**Exercise task:**
Render the part that opens with the line containing "Click the drag and drop heading text" and closes with the line containing "(x=376, y=437)" as a Markdown table with the columns Index and Text, numbering each line and omitting blank lines. Leave the pictures out of the result.

**The data:**

|---|

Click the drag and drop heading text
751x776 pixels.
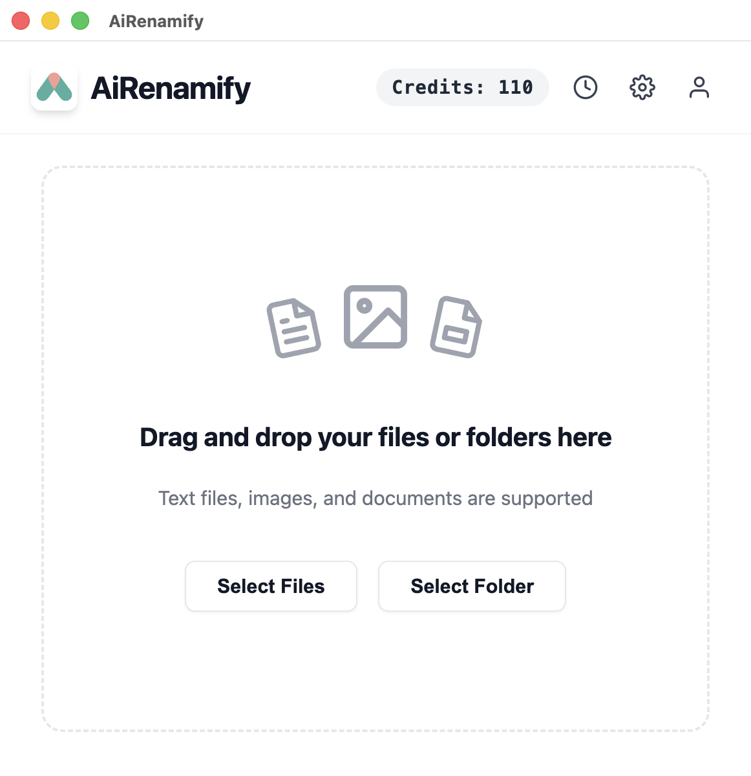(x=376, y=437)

|---|

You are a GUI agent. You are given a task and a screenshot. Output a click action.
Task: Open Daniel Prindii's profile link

|---|

**Result for this exercise:**
| Index | Text |
|---|---|
| 1 | Click the drag and drop heading text |
| 2 | 751x776 pixels. |
| 3 | (x=376, y=437) |